Ирина Опимах|26 Октября 2016, 15:50
  • В закладки
  • Вставить в блог

 

Этот пейзаж, один из лучших в русской живописи XIX века, был написан очень юным, но невероятно талантливым и зрелым мастером – Федором Васильевым. Уже зная, что умирает, он мечтал создать картину, «состоящую из одного этого голубого воздуха и гор, без единого облачка, и передать это так, как оно в природе». Такую, «чтоб, если преступник посмотрит на нее, то преступный замысел его будет отложен и покажется во всей его безобразной наготе». Федору Васильеву было всего 23 года, и он верил, что искусство делает людей лучше, нравственнее. Эта картина, последняя законченная работа, стала его духовным завещанием последующим поколениям. И, может быть, не так уж наивен был Федор Васильев…

 Родился он 22 февраля 1850 года, в Гатчине. Счастливым его детство назвать трудно – во-первых, он был незаконнорожденным, а во-вторых, его отец, Александр Васильевич, хоть  позже и  признал законной женой Ольгу Полынцеву, родившую ему четырех детей, создать своему семейству сносные условия существования не мог. Когда Федору исполнился год, родители перебрались в Петербург и поселились на 17 линии Васильевского острова. Из их маленького дома нужда не уходила никогда. Отец служил сортировщиком газетной экспедиции петербургского почтамта, должность небольшая, да к тому же он еще и пил, да и в карты любил перекинуться. Денег всегда не хватало, а потому Федор уже в 12 лет устроился на работу – был писцом, рассыльным. А потом ему повезло – он устроился в мастерскую к реставратору старинных картин И. К Соколову. Мальчик был счастлив – ведь его самой большой радостью в жизни было рисование, и тут в мастерской все связано с картинами.
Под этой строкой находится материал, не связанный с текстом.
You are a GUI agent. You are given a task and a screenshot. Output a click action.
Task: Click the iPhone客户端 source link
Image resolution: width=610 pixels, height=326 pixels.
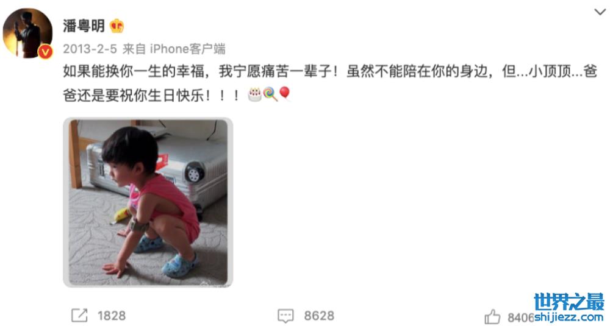tap(187, 49)
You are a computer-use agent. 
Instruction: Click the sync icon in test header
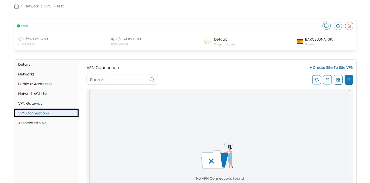(x=338, y=26)
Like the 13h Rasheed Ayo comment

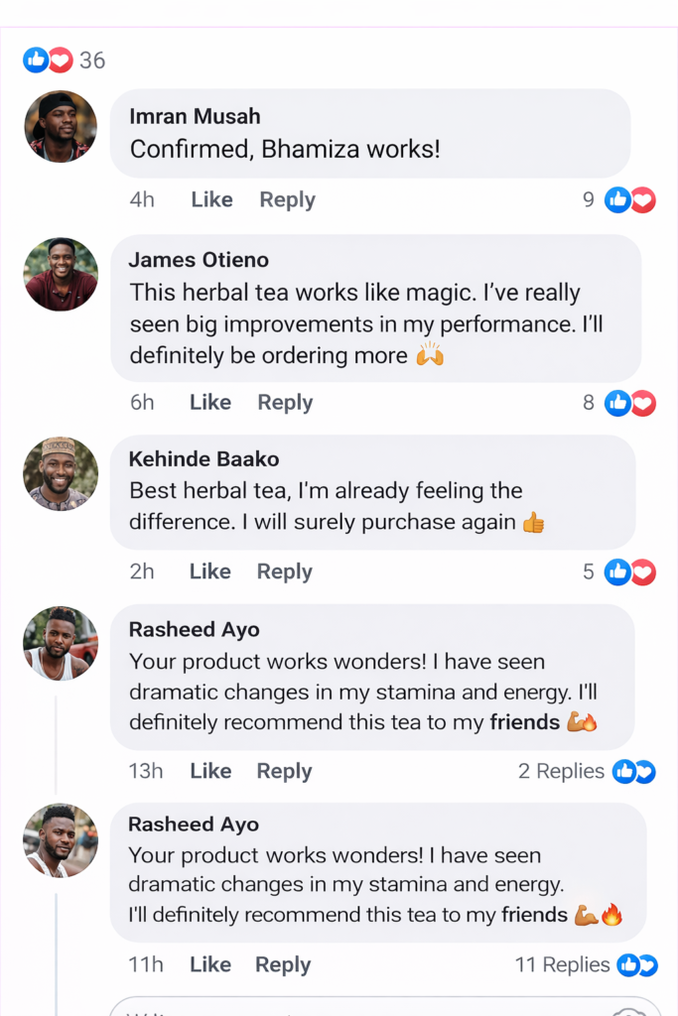pyautogui.click(x=210, y=772)
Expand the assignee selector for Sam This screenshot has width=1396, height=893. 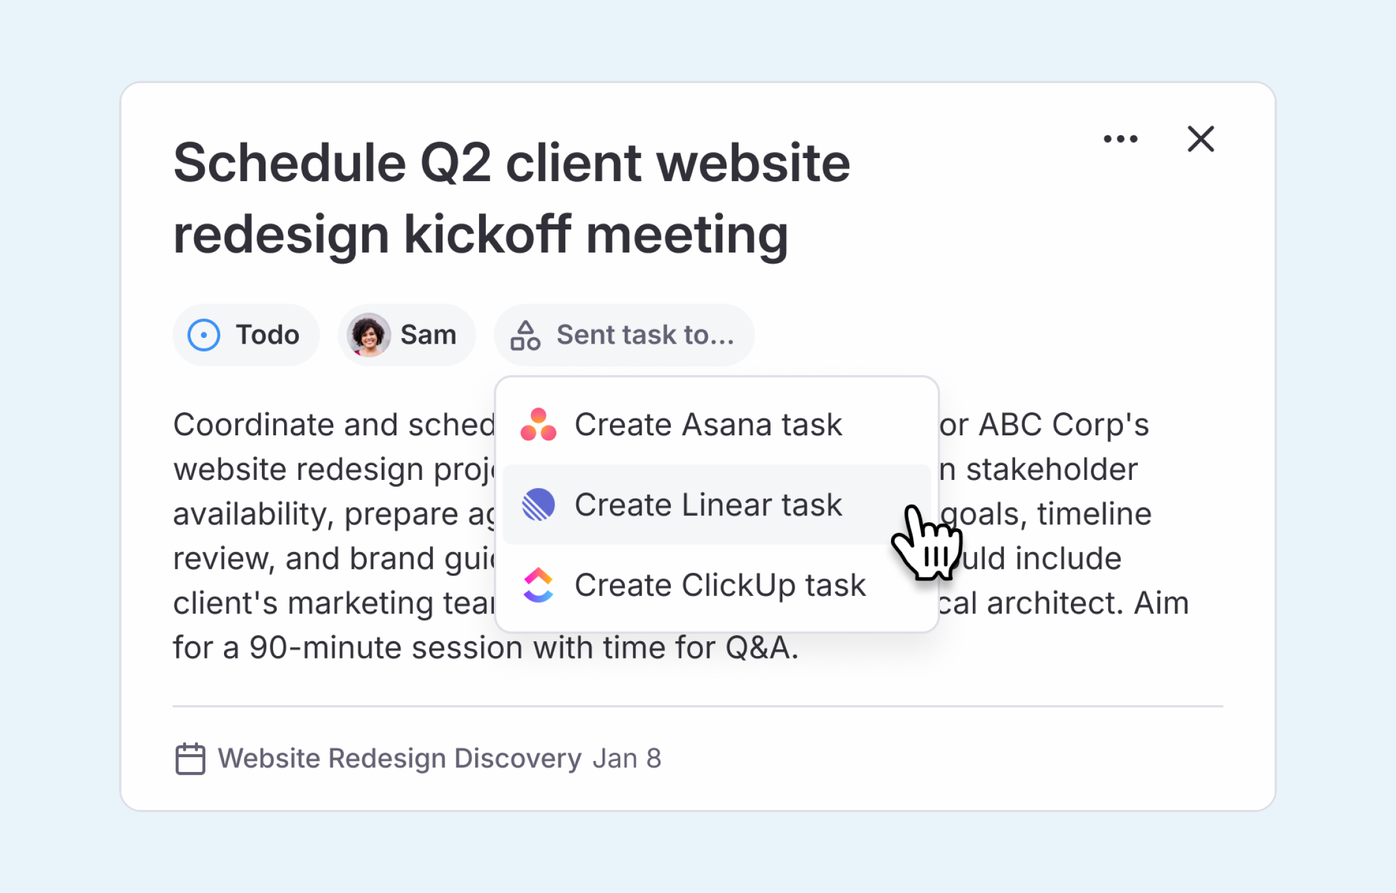pos(406,334)
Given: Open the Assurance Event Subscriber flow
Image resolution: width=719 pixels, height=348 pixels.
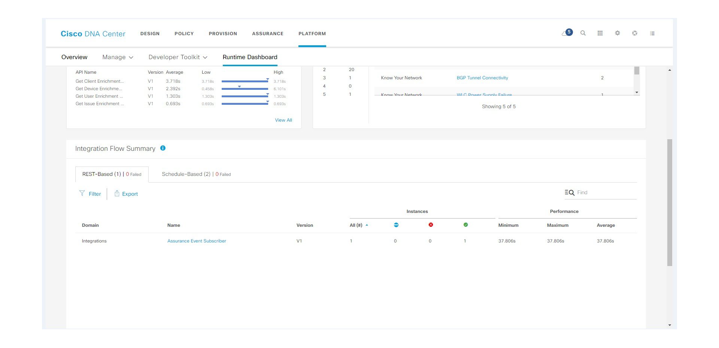Looking at the screenshot, I should click(197, 241).
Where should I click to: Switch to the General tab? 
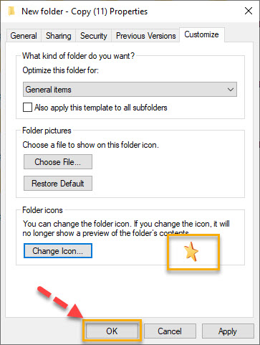(24, 36)
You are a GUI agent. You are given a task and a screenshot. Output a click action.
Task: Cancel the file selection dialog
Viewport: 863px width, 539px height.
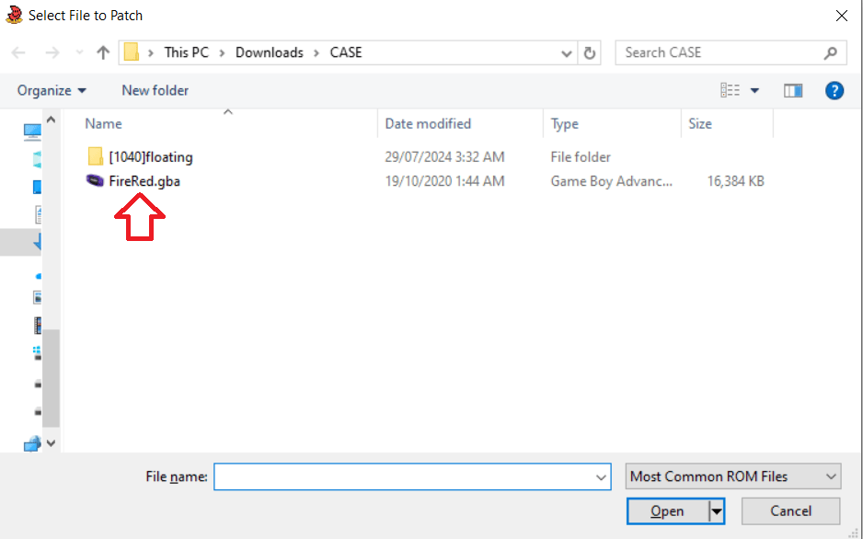(790, 510)
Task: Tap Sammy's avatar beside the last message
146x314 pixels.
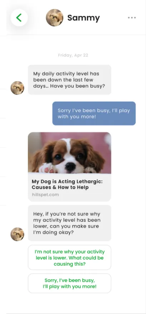Action: click(x=17, y=234)
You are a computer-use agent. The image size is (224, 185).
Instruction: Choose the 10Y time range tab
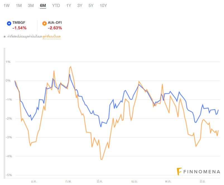point(103,6)
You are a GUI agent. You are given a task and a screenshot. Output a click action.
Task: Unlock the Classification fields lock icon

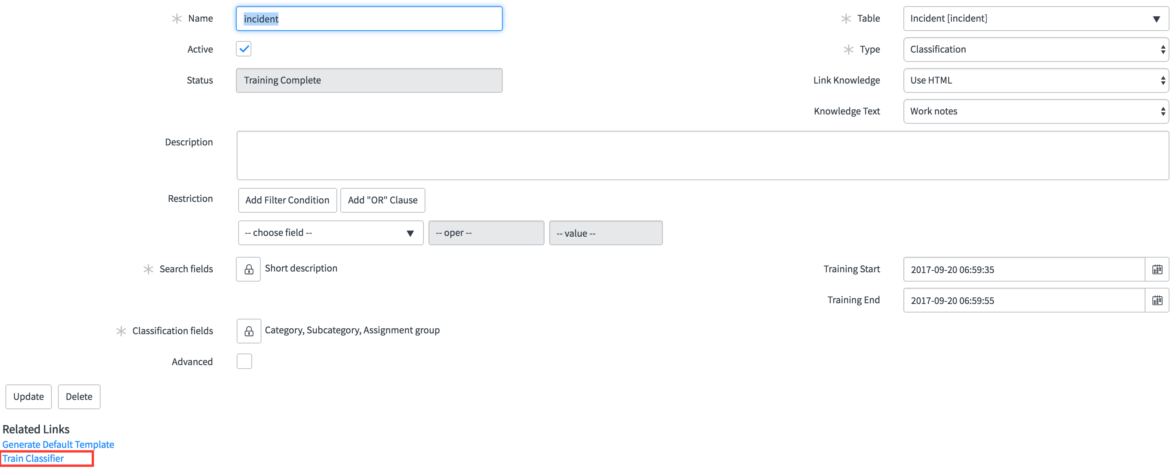point(249,331)
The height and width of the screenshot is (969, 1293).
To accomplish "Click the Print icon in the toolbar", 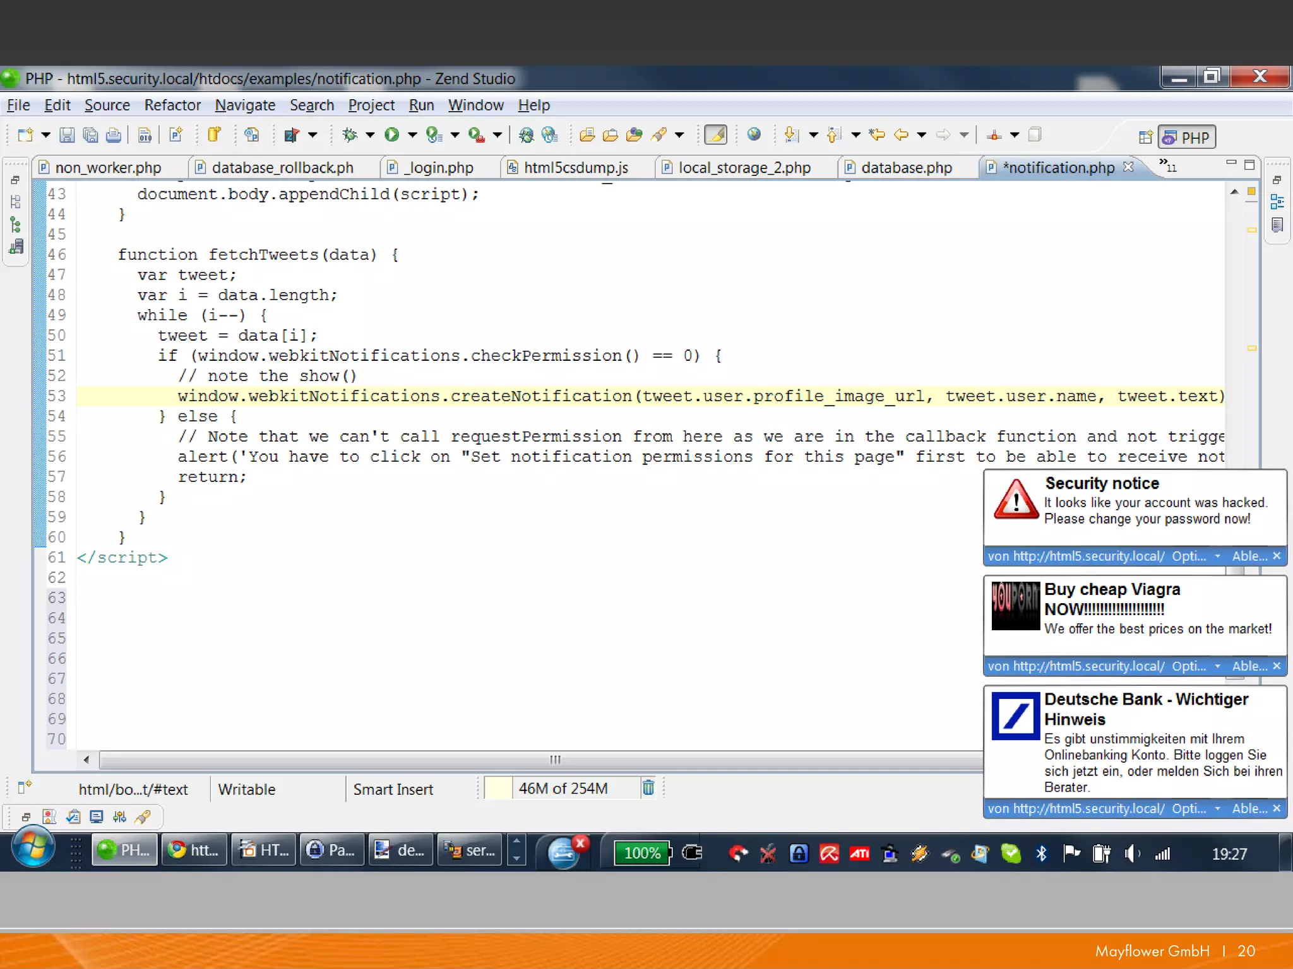I will 114,135.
Родители не приветствовали его увлечение, полагая, что таланта у него нет никакого – вот и их дальний родственник любитель живописи господин Ковалевский сказал, посмотрев на его рисунки: «Феде бы лучше забыть про краски». Но мальчик не верил никому – он знал, что обязательно будет художником! Соколов реставрировал картины старых мастеров, и Федя  с восторгом рассматривал все детали старинных полотен. И учился…

У Соколова было много друзей и знакомых среди художников, которые частенько захаживали к нему в гости. Увидев в Феде интерес к искусству и явное дарование, они устроили его учиться в вечернюю рисовальную школу Общества поощрения художников. А там преподавали очень неплохие учителя, и среди них  -  Чистяков, Крамской, Шишкин. Они тут же отметили нового ученика. Особое участие в обучении, да и в судьбе мальчика проявляли Крамской и Шишкин, помогавшие ему не только осваивать основы живописи, но и вообще жить, сохраняя веру в свое призвание.

В 1865 году в Обуховской больнице умер старший Васильев, и  пятнадцатилетний Федор стал главой семьи. На его попечении оказались  мать, сестра Евгения и два брата – Александр и Роман. Он изо всех сил зарабатывал деньги, чтобы их хоть как-то обеспечить, но без искусства уже просто не мог жить. Живопись – это его судьба, путь, с которого он не сойдет.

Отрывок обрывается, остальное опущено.